This POSTs to `POST /v1/tools/execute` on the router. The router applies RBAC
(agent_id=`scheduler`, which has `tools.backlog.admin` + `tools.pressure.write` +
`tools.risk.write` via the `scheduler` service account) and executes the tool.

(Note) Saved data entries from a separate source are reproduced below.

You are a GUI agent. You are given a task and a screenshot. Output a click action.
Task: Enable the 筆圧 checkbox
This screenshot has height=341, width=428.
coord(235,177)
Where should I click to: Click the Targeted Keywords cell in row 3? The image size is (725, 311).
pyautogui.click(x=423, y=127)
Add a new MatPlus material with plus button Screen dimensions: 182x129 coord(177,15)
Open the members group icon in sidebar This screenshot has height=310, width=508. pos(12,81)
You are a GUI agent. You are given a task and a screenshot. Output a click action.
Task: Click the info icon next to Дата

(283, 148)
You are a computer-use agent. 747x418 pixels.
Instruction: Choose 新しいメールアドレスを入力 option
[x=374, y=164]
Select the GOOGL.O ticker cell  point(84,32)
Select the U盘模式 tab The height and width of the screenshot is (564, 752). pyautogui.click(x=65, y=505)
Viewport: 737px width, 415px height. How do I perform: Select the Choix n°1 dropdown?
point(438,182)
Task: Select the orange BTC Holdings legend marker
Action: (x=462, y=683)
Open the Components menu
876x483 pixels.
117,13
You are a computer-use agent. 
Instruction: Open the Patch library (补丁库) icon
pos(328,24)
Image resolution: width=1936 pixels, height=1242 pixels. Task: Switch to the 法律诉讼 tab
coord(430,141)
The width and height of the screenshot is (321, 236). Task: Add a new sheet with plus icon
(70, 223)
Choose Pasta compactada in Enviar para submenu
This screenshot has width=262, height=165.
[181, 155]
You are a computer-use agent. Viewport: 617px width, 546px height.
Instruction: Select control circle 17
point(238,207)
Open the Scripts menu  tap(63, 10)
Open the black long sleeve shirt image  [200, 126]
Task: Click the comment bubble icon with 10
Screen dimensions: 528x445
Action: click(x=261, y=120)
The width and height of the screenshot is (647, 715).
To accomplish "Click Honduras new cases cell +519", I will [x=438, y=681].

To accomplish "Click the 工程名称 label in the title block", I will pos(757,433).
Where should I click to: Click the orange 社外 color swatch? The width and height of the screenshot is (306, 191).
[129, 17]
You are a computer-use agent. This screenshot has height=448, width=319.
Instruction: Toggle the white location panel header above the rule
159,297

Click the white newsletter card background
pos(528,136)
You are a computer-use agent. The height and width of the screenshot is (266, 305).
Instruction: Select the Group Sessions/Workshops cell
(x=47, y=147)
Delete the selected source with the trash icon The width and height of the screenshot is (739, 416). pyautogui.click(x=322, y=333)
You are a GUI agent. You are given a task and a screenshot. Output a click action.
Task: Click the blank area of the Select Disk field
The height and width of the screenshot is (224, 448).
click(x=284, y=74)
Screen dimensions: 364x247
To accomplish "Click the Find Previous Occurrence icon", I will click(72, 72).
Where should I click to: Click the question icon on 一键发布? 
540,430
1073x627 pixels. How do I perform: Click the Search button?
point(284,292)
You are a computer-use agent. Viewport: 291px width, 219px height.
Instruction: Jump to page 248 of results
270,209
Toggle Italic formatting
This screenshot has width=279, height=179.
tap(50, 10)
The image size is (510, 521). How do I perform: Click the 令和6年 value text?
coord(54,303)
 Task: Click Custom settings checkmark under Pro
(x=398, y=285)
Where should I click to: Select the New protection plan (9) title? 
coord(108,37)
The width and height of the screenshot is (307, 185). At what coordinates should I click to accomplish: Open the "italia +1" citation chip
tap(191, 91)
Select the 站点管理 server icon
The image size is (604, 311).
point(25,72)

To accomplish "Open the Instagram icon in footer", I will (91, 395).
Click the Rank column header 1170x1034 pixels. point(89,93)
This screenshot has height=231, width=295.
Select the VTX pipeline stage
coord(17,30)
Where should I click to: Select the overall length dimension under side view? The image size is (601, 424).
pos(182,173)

### Governance cron schedule

```
0  *  * * *   hourly_risk_snapshot          (risk_history_tool.snapshot)
0  9  * * *   daily_risk_digest             (risk_history_tool.digest)
20 3  * * *   risk_history_cleanup          (risk_history_tool.cleanup)
0  6  * * 1   weekly_platform_priority_digest (architecture_pressure_tool.digest)
20 6  * * 1   weekly_backlog_generate       (backlog_tool.auto_generate_weekly)
40 3  * * *   daily_backlog_cleanup         (backlog_tool.cleanup)
```

### Deployment

```bash
# 1. Copy cron file to /etc/cron.d/
sudo cp ops/cron/jobs.cron /etc/cron.d/daarion-governance
sudo chmod 644 /etc/cron.d/daarion-governance

# 2. Edit REPO_ROOT and ROUTER_URL if needed
sudo nano /etc/cron.d/daarion-governance

# 3. Verify syntax
crontab -T /etc/cron.d/daarion-governance

# 4. Check logs
tail -f /var/log/daarion/risk_snapshot.log
tail -f /var/log/daarion/backlog_generate.log
```

### Dry-run testing

```bash
python3 ops/scripts/run_governance_job.py \
    --tool backlog_tool --action auto_generate_weekly \
    --params-json '{"env":"prod"}' \
    --dry-run
```

### Expected artifacts

After first run:
- `ops/reports/risk/YYYY-MM-DD.md` and `.json` (daily digest)
- `ops/reports/platform/YYYY-WW.md` and `.json` (weekly platform digest)
- `ops/backlog/items.jsonl` (if BACKLOG_BACKEND=jsonl) or Postgres `backlog_items` table

### Troubleshooting

| Symptom | Cause | Fix |
|---------|-------|-----|
| `Cannot reach http://localhost:8000` | Router not running or wrong `ROUTER_URL` | Check compose, set `ROUTER_URL` in cron header |
| `HTTP 401 from /v1/tools/execute` | Missing `SCHEDULER_API_KEY` | Set env var or check auth config |
| `error: No platform digest found` | `weekly_backlog_generate` ran before `weekly_platform_priority_digest` | Fix cron timing (06:00 vs 06:20) or run digest manually |
| Job output empty | Scheduler running but tool silently skipped | Check tool policy (e.g. `weekly_from_pressure_digest: false`) |